Quote 13
"No, I've made up my mind about it: if I'm Mabel, I'll stay down here! It'll be no use their putting their heads down and saying 'Come up again, dear!' I shall only look up and say, 'Who am I, then? Tell me that first, and then, if I like being that person, I'll come up: if not, I'll stay down here till I'm somebody else.'" (Wonderland 2.9)
Wonderland is a place of fluctuation and change. Alice determines to let her identity keep shifting until she's happy with it, and only then to return to the "real world" where identity is static.
Quote 14
She had had quite a long argument with her sister only the day before – all because Alice had begun with "Let's pretend we're kings and queens;" and her sister, who liked being very exact, had argued that they couldn't, because there were only two of them, and Alice had been reduced at last to say "Well, you can be one of them, then, and I'll be all the rest." (Looking-Glass 1.9)

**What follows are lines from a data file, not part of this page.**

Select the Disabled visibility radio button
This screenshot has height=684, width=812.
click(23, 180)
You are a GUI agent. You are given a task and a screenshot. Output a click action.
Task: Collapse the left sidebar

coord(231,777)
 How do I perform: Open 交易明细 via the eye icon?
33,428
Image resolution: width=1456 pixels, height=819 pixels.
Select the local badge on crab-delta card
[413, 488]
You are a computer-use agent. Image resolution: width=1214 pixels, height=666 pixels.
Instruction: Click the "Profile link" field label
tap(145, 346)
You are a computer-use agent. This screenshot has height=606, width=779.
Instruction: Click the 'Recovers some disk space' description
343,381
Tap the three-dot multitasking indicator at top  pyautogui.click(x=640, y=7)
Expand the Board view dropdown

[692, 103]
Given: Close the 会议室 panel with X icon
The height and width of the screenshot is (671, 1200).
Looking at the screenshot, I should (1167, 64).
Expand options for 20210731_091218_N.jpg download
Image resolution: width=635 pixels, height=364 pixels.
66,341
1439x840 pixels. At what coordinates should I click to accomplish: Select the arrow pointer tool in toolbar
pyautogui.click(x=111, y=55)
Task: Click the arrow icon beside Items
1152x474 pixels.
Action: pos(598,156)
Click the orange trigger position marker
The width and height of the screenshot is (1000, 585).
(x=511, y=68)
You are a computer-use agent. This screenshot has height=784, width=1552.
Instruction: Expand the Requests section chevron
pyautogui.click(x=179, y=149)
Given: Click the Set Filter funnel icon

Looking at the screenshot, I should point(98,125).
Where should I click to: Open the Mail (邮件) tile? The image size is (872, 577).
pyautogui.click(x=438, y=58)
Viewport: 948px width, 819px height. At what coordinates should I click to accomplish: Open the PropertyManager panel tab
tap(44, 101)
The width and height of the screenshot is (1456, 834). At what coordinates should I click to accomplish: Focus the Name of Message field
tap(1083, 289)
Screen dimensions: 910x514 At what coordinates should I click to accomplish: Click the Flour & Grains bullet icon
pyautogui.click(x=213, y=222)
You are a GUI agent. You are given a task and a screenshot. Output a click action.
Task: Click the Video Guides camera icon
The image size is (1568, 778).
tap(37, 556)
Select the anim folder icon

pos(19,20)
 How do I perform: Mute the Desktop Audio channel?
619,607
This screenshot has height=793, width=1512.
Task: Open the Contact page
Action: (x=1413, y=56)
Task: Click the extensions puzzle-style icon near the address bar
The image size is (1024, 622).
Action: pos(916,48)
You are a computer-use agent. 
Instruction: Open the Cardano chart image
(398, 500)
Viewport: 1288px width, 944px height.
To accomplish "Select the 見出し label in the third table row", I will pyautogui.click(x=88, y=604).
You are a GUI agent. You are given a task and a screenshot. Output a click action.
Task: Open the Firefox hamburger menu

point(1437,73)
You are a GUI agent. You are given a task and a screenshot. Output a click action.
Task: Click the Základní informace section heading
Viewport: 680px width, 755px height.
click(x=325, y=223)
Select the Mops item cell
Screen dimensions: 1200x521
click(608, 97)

Alice's slightly older sister seems to have moved beyond the ability to imagine (or perceive) the crowd of personalities inside her. Alice, however, can still play more than one role with ease.
Quote 15
"This must be the wood," she said thoughtfully to herself, "where things have no names. I wonder what'll become of my name when I go in? I shouldn't like to lose it at all – because they'd have to give me another, and it would be almost certain to be an ugly one. But the fun would be, trying to find the creature that had got my old name! That's just like the advertisements, you know, when people lose dogs – 'answers to the name of "Dash": had on a brass collar' – just fancy calling everything you met 'Alice,' till one of them answered! Only they wouldn't answer at all, if they were wise." (Looking-Glass 3.64)
Alice imagines that her name and her person are separate but stable things; if they became separated, the name and the identity that went with it would still exist somewhere in the world.